6.9.x, LSI Controllers & Ironwolf Disks Disabling - Summary & Fix

Cessquill · April 9, 2021

15 hours ago, optiman said:

I was thinking of using the Seagate provided usb linux bootable flash builder and boot to that and run the commands outside of unraid. Given I only have seagate drives, I will need to do them all. Has anyone tried this with success?

I haven't tried the bootable Seagate utility, but I was assuming it would just load to a command prompt with the tools preinstalled. For me it was easier to go via Unraid (plus no downtime).

In other news, I haven't had a single issue since applying the above (before I had three issues in about a week).

optiman · April 9, 2021

I'm trying to decide if I should update the fw on the 8tb drives or leave them on SN04. I haven't had any issues and they say we should not upgrade unless you are having issues.

Advice please - upgrade SN05 on those 8tb drives first, or leave them and make the changes using TDD's instructions and then upgrade unraid?

MisterWolfe · April 9, 2021

I'm on 6.9.1 and have an LSI 9200-8i controller. No issues at all with my ironwolf drives, thankfully. I wonder if the issue is card version specific.

Cessquill · April 9, 2021

1 minute ago, MisterWolfe said:

I'm on 6.9.1 and have an LSI 9200-8i controller. No issues at all with my ironwolf drives, thankfully. I wonder if the issue is card version specific.

I only had issues with one model of IronWolf drives (mentioned in first post). All others were fine. Trouble is, out of 16 Ironwolf's, 4 were that model.

TDD · April 9, 2021

I only know of the exact 8TB unit in question that requires this tweak.

I presented Seagate all the info on the issue but got meaningless responses back. Was hoping to chat with the hardware/firmware guys.

We can only hope the intel makes it to where it needs to be.

For note, my testing was done on both my LSI controllers and the same outcome was found prior to the fix:

[1000:0064]01:00.0 Serial Attached SCSI controller: Broadcom / LSI SAS2116 PCI-Express Fusion-MPT SAS-2 [Meteor] (rev 02)

[1000:0072]02:00.0 Serial Attached SCSI controller: Broadcom / LSI SAS2008 PCI-Express Fusion-MPT SAS-2 [Falcon] (rev 03)

Kev.

tdunks · April 13, 2021

I have three St8000as002 drives that have started having this issue too but this fix did not work. All three have the exact same number of read errors only during parity checks and always near the end. I am not sure if there is another issue at work as well.

YB96 · April 15, 2021

Thanks for the work, but I need your advice if I am affected since I have slightly different symptoms.

I have one ST8000VN004 drive and an LSI SAS 2008 controller with newest it mode firmware (at least it was in august).

Μy problem is I have read errors on that 8tb ironwolf, only read errors. The drive does not get disabled, but the counter is increasing.

The read Errors started about a week ago.

I had the 6.9 beta since about november and no problems, except for one time where the exact same disk had a lot of errors which was probably due to a plug not fully inserted after adding a new drive.

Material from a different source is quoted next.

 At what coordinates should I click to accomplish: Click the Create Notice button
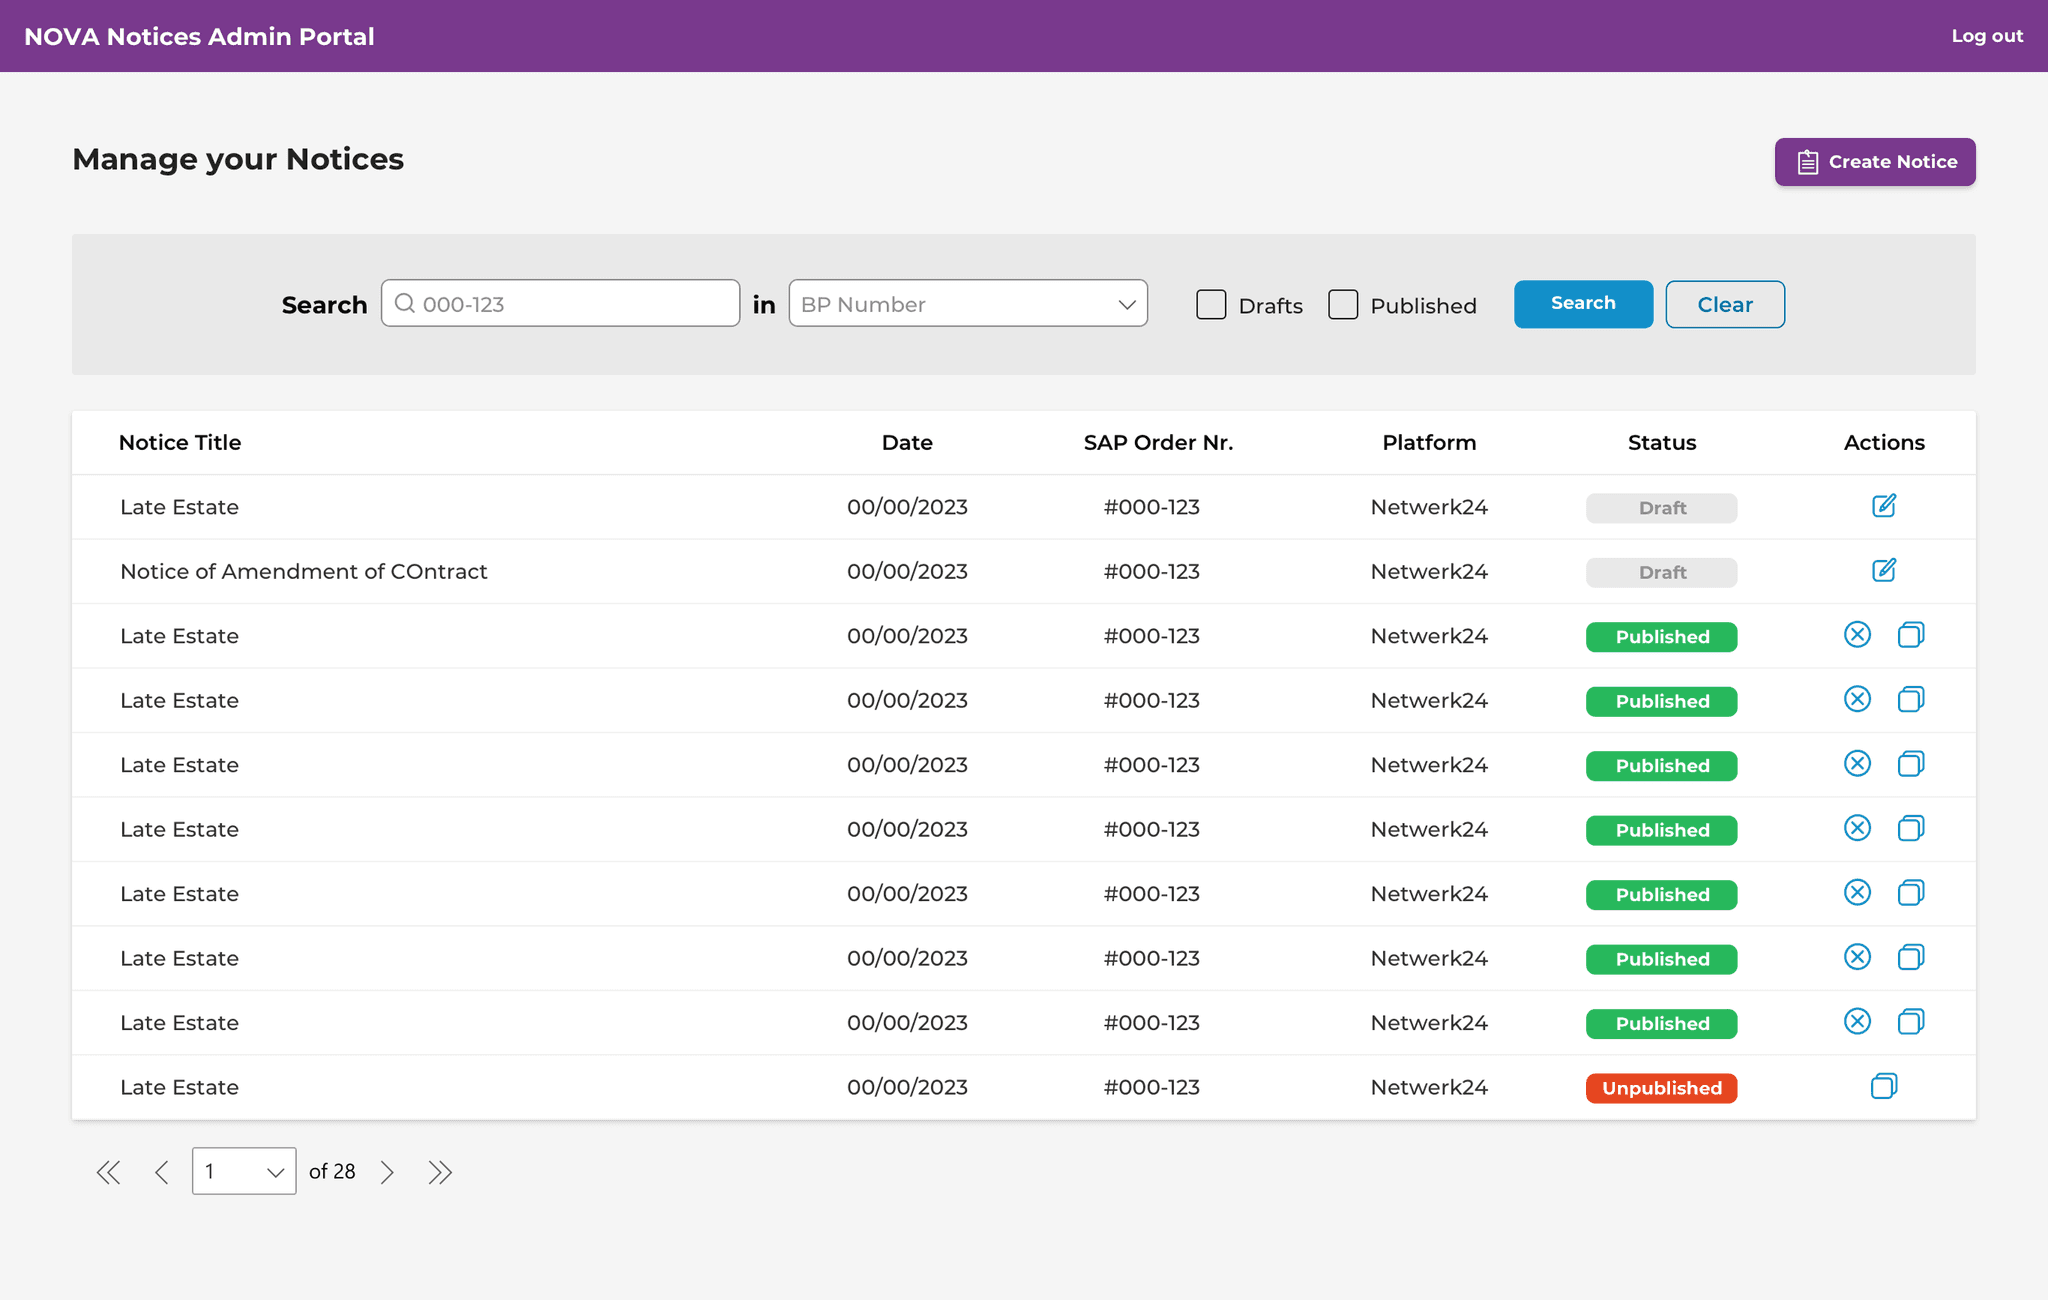[x=1874, y=162]
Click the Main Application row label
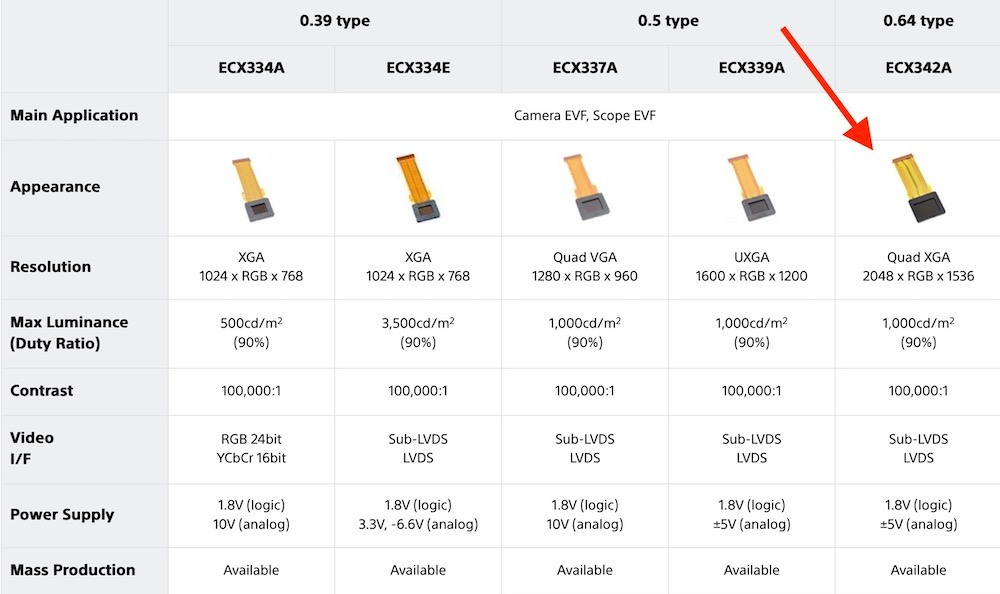The height and width of the screenshot is (594, 1000). pos(74,115)
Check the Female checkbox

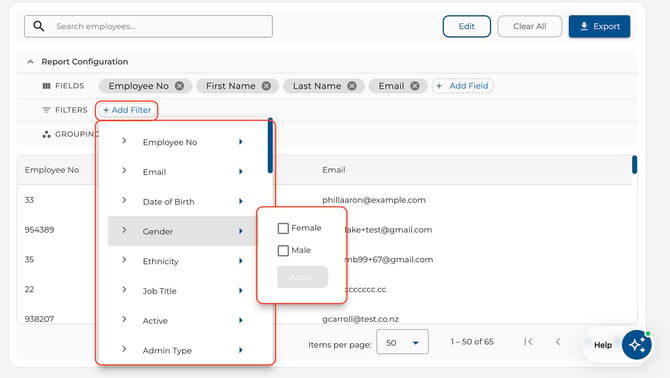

That time I had many UDMA CRC errors in smart which did not increase since i reseated the cable so this is probably not related(?).

Shall I go ahead and apply this fix or do you guys think it´s unrelated?

Logs attached.

unraid-nick-diagnostics-20210416-0104.zip

JorgeB · April 16, 2021

7 hours ago, YB96 said:

Μy problem is I have read errors on that 8tb ironwolf, only read errors.

Error appear to always be during spin up, try the fix or see if disabling spin down for that disk helps.

optiman · April 16, 2021

Ok now we have several Seagate models affected, something is just not right here. Does anyone know what has actually changed and caused this? Can the Unraid team fix this in a future release or does this mean that for everyone running Seagate drives are at risk? Even if the fix works today, how do you know it will be ok in the next release? It seems there is a deeper issue here that must get addressed.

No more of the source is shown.